Task prompt: Your output should be the lines of the data that follow, reproduced exactly from the first through the line bearing "criminal defense attorney (1152, 1061)".

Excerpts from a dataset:
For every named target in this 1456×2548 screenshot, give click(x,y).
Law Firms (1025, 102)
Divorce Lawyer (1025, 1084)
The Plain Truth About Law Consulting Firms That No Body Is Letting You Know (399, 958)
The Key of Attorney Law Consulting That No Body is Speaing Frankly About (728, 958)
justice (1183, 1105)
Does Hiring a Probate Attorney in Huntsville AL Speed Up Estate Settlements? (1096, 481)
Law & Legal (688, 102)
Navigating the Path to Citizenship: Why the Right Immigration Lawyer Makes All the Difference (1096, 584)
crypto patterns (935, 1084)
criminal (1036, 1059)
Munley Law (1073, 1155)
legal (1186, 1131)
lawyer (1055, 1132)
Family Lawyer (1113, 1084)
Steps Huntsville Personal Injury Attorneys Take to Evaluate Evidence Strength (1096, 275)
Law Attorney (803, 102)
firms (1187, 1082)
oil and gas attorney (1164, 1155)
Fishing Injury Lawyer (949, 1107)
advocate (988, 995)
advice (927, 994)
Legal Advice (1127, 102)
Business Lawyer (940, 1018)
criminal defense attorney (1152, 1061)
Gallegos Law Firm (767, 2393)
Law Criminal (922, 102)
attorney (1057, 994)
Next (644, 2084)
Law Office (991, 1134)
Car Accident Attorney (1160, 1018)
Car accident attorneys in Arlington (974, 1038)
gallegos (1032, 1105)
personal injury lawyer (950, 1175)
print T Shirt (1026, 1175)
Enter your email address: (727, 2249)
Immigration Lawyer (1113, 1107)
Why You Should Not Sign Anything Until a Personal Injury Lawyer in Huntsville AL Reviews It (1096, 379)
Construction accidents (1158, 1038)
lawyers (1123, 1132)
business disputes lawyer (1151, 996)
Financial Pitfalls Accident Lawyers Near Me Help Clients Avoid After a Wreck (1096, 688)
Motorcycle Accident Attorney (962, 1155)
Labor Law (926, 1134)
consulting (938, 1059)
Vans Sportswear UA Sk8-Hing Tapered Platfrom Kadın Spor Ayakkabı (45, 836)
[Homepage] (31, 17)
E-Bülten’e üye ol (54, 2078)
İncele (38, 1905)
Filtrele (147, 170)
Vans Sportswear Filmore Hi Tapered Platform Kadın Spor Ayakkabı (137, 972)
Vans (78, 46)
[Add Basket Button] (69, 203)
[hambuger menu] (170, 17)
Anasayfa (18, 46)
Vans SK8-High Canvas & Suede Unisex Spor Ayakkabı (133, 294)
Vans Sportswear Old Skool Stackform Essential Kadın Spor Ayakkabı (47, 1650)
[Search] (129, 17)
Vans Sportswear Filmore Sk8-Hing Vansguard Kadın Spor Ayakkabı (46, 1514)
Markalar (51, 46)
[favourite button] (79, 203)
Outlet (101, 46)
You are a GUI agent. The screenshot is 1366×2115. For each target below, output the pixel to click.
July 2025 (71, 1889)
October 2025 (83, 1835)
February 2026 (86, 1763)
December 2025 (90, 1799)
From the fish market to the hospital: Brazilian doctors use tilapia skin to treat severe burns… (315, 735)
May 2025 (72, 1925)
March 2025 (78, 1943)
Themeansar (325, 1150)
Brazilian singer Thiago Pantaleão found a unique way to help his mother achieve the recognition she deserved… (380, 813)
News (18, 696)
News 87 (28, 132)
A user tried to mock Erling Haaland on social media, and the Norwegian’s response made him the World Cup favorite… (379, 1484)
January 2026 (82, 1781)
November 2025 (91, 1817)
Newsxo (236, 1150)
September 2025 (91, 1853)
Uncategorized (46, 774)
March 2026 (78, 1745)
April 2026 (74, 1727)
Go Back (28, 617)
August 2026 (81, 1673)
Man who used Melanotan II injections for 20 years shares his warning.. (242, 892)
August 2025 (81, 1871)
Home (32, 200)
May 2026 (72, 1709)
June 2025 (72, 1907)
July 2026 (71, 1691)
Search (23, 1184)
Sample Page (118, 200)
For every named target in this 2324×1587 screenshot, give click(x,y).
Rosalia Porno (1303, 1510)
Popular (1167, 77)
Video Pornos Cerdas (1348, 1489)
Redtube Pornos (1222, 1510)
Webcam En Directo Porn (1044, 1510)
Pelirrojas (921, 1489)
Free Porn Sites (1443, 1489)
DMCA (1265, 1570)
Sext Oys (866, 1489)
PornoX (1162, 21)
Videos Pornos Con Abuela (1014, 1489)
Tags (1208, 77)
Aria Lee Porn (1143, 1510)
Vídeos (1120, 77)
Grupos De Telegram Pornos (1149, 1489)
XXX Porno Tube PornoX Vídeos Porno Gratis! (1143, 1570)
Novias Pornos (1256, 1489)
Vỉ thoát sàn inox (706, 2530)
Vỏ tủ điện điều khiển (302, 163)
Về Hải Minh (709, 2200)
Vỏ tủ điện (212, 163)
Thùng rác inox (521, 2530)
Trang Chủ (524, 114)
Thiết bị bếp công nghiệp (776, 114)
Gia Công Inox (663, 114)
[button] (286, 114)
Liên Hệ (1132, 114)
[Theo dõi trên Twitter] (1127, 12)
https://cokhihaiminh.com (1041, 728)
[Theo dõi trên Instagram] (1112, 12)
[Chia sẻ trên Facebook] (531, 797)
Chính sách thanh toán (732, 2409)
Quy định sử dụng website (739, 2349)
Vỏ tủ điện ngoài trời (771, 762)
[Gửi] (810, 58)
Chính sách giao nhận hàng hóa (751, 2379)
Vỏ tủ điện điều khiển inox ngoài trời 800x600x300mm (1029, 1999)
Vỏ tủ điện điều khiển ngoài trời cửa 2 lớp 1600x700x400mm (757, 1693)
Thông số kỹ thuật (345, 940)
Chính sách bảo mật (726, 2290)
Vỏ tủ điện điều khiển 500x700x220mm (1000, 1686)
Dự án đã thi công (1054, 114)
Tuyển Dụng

Answer box:
For every named target in this 1456×2548 screenshot, give click(x,y).
Law Firms (1025, 102)
Divorce Lawyer (1025, 1084)
The Plain Truth About Law Consulting Firms That No Body Is Letting You Know (399, 958)
The Key of Attorney Law Consulting That No Body is Speaing Frankly About (728, 958)
justice (1183, 1105)
Does Hiring a Probate Attorney in Huntsville AL Speed Up Estate Settlements? (1096, 481)
Law & Legal (688, 102)
Navigating the Path to Citizenship: Why the Right Immigration Lawyer Makes All the Difference (1096, 584)
crypto patterns (935, 1084)
criminal (1036, 1059)
Munley Law (1073, 1155)
legal (1186, 1131)
lawyer (1055, 1132)
Family Lawyer (1113, 1084)
Steps Huntsville Personal Injury Attorneys Take to Evaluate Evidence Strength (1096, 275)
Law Attorney (803, 102)
firms (1187, 1082)
oil and gas attorney (1164, 1155)
Fishing Injury Lawyer (949, 1107)
advocate (988, 995)
advice (927, 994)
Legal Advice (1127, 102)
Business Lawyer (940, 1018)
criminal defense attorney (1152, 1061)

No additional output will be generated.